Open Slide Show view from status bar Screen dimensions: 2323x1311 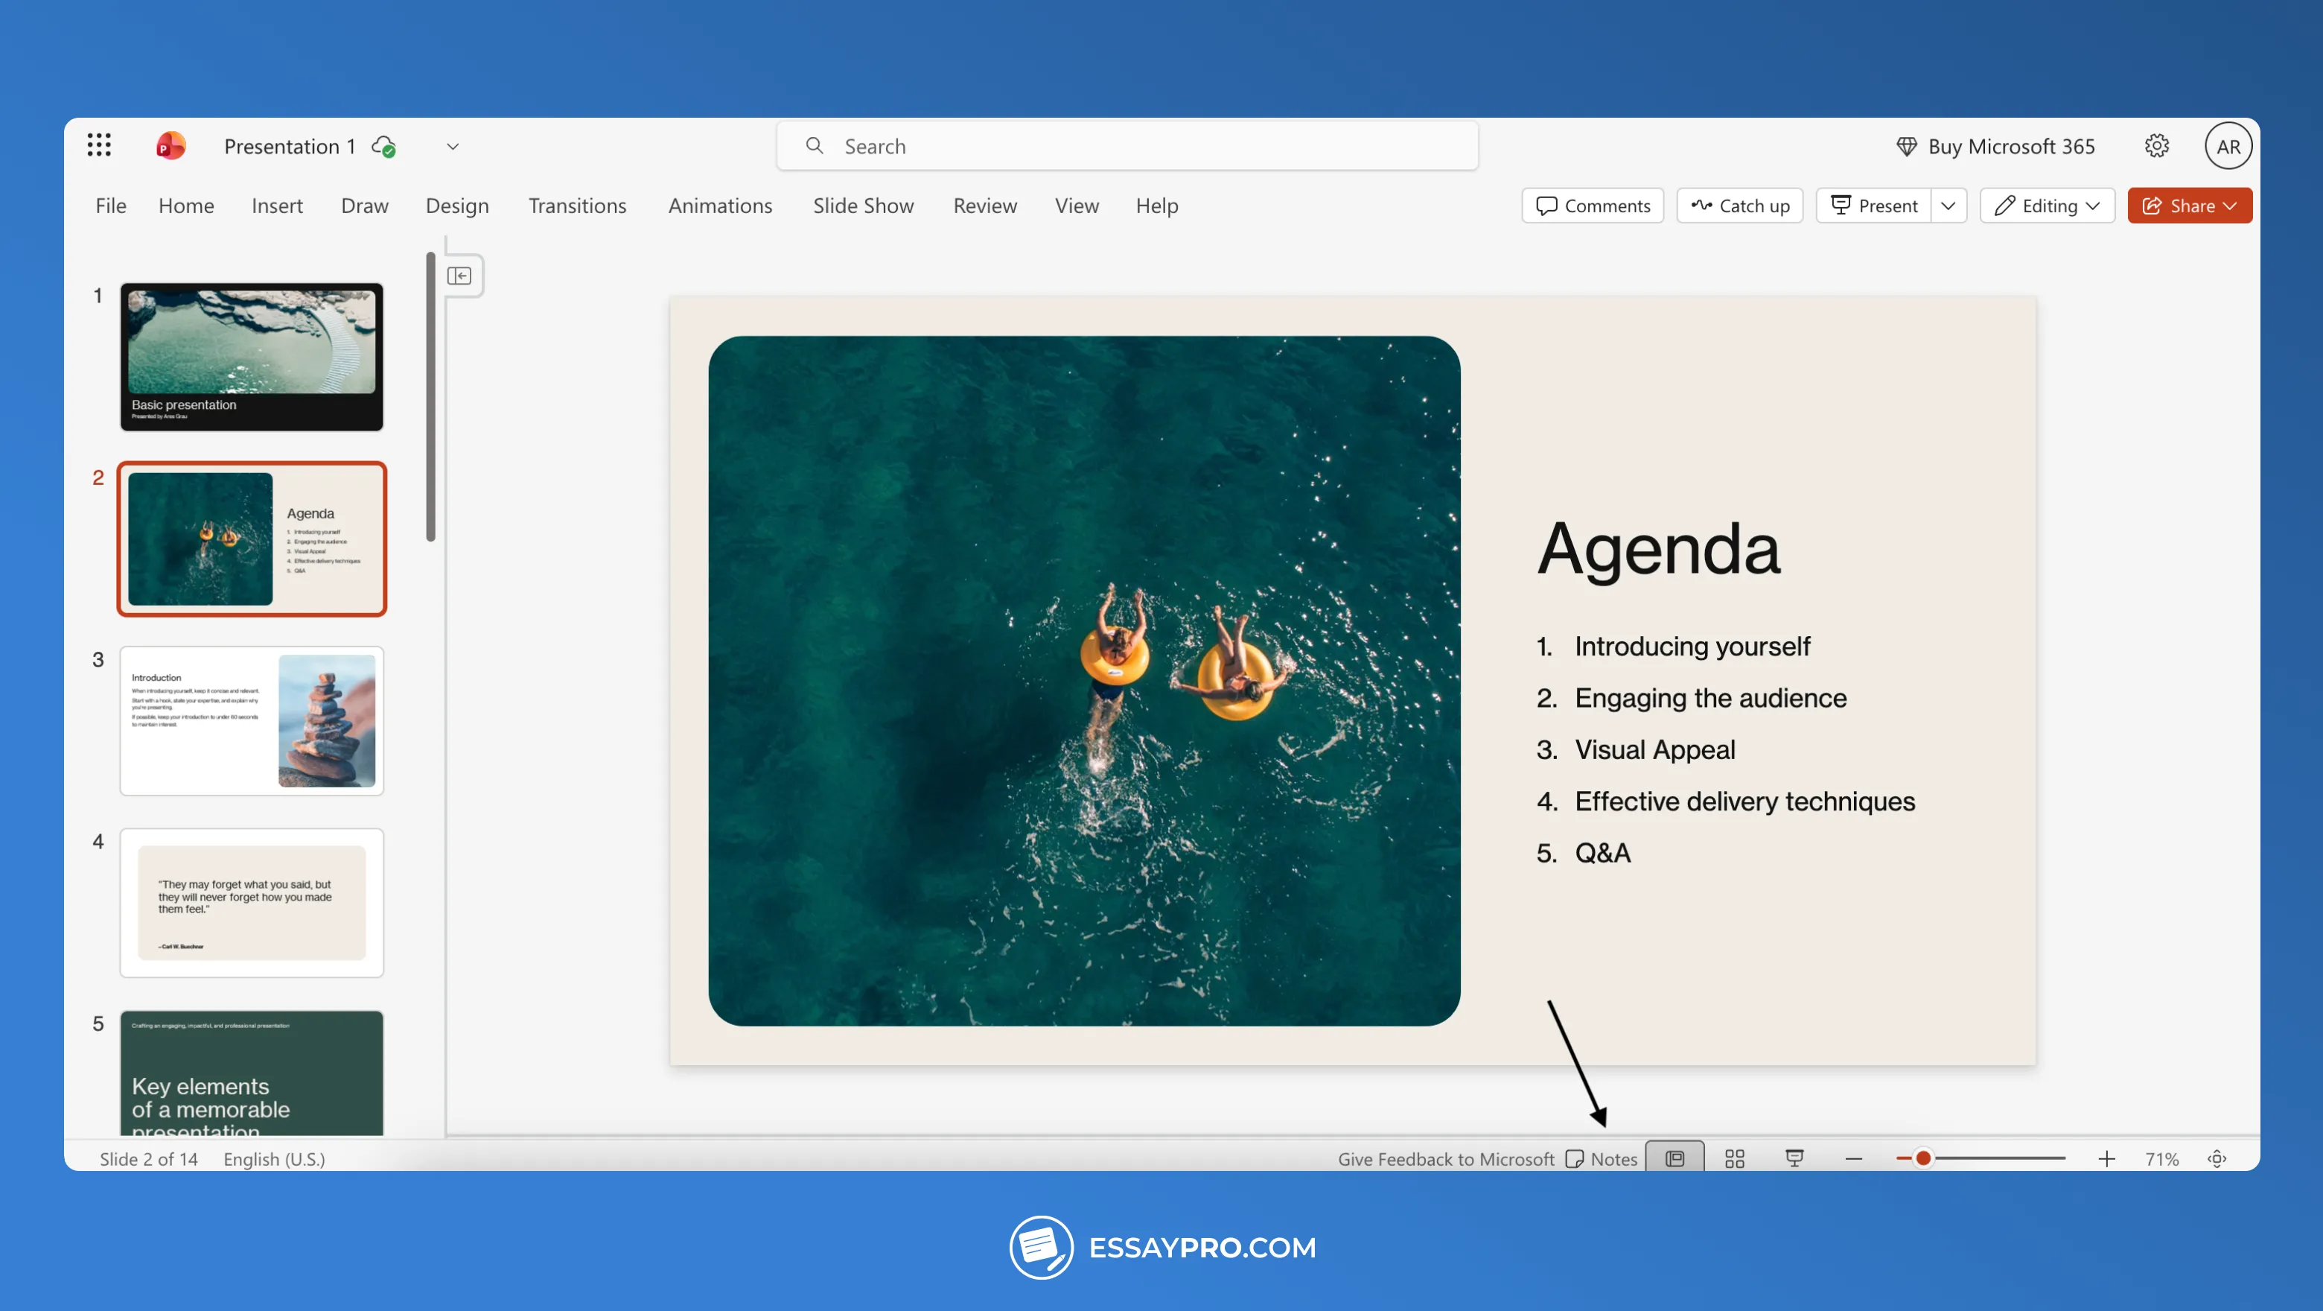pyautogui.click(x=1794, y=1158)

###

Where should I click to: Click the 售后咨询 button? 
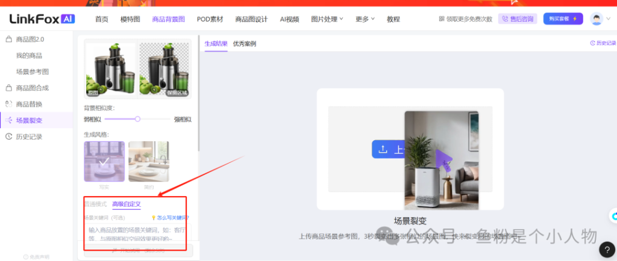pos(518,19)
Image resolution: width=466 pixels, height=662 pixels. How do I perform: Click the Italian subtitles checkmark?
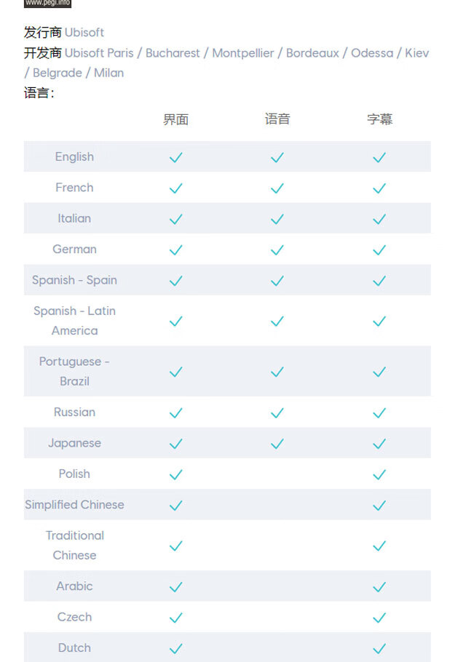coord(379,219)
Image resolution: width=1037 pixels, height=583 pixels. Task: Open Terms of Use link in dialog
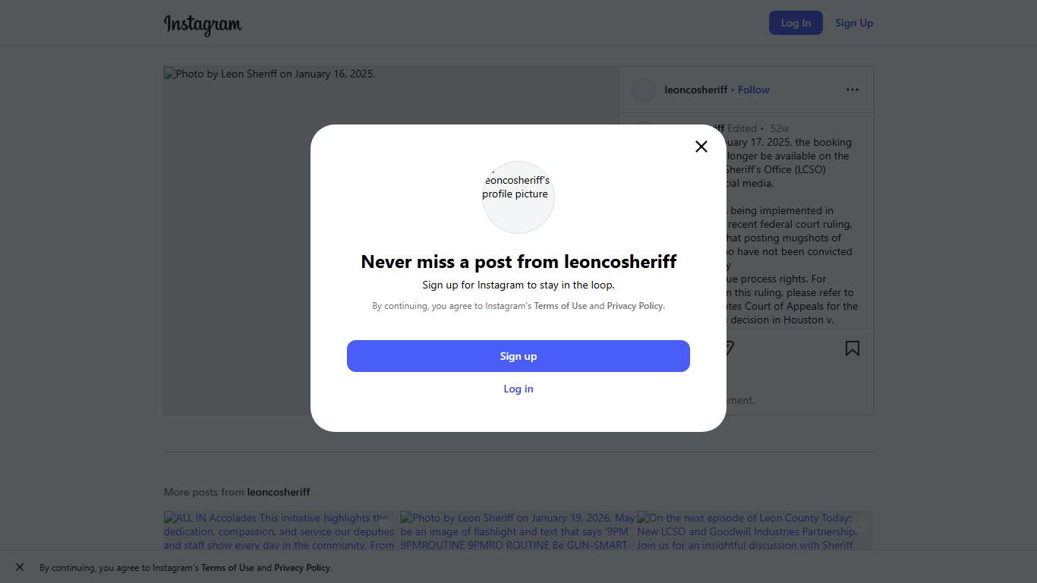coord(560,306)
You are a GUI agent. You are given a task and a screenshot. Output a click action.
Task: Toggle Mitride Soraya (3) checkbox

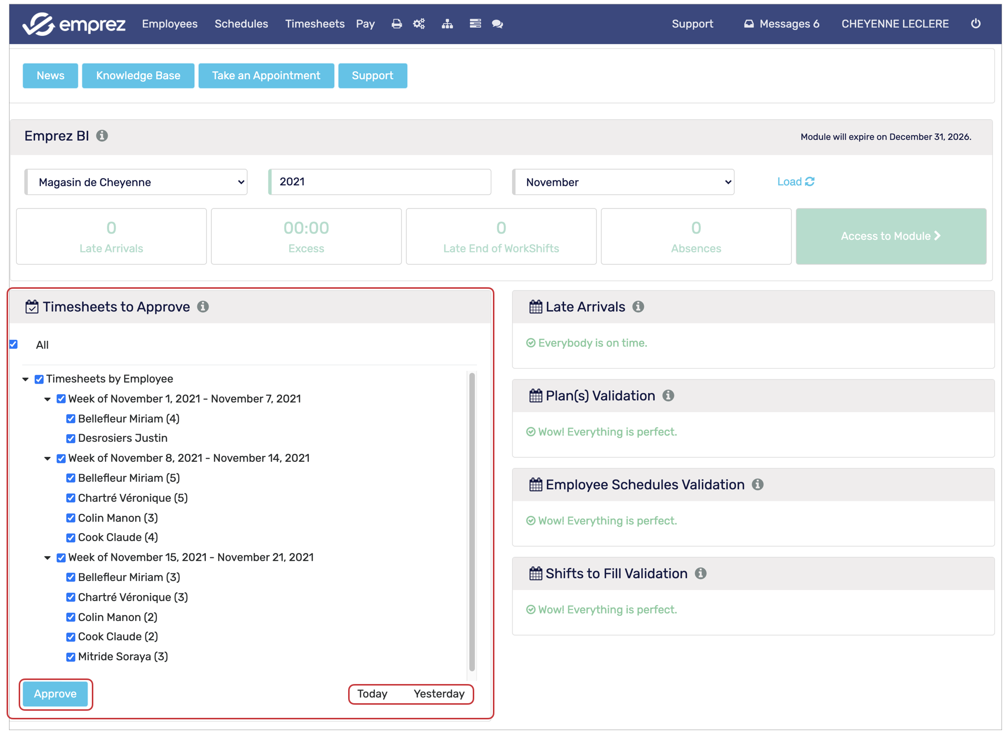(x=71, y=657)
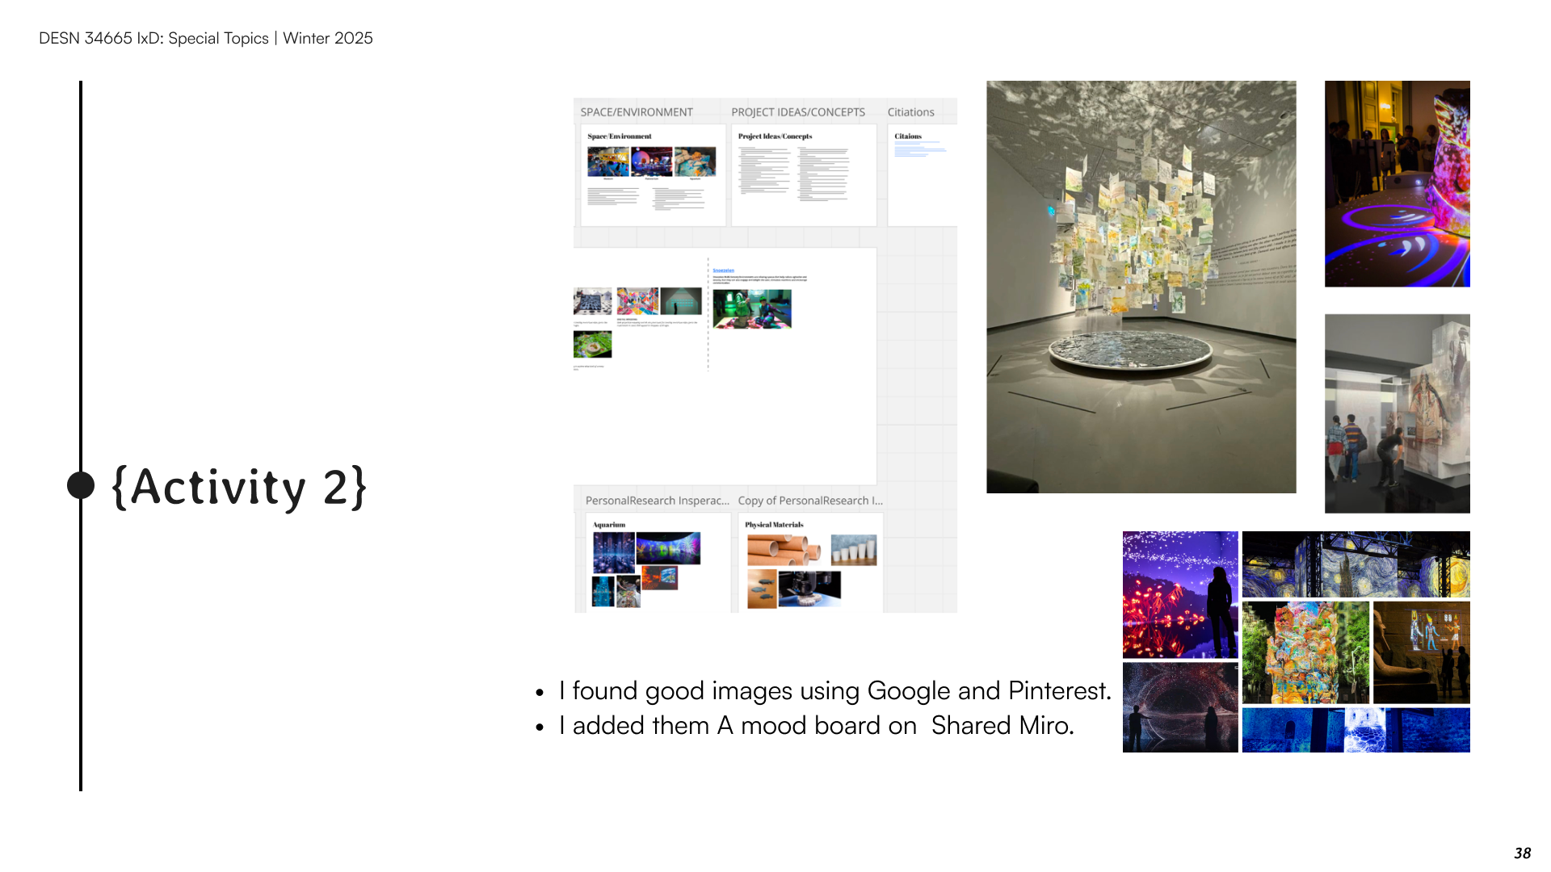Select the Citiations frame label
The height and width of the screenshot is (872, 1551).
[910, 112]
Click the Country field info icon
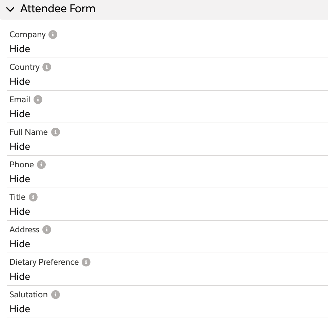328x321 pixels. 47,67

###

Write out the material between the line holding "You are a GUI" and the line holding "328x321 pixels. 47,67", inclusive, leaving the pictures out.

- FINAL RESULT:
You are a GUI agent. You are given a task and a screenshot. Output a click action.
Task: Toggle Mitride Soraya (3) checkbox

(x=71, y=657)
Select the Citiations frame label
The height and width of the screenshot is (872, 1551).
[910, 112]
Click the Country field info icon
328x321 pixels. 47,67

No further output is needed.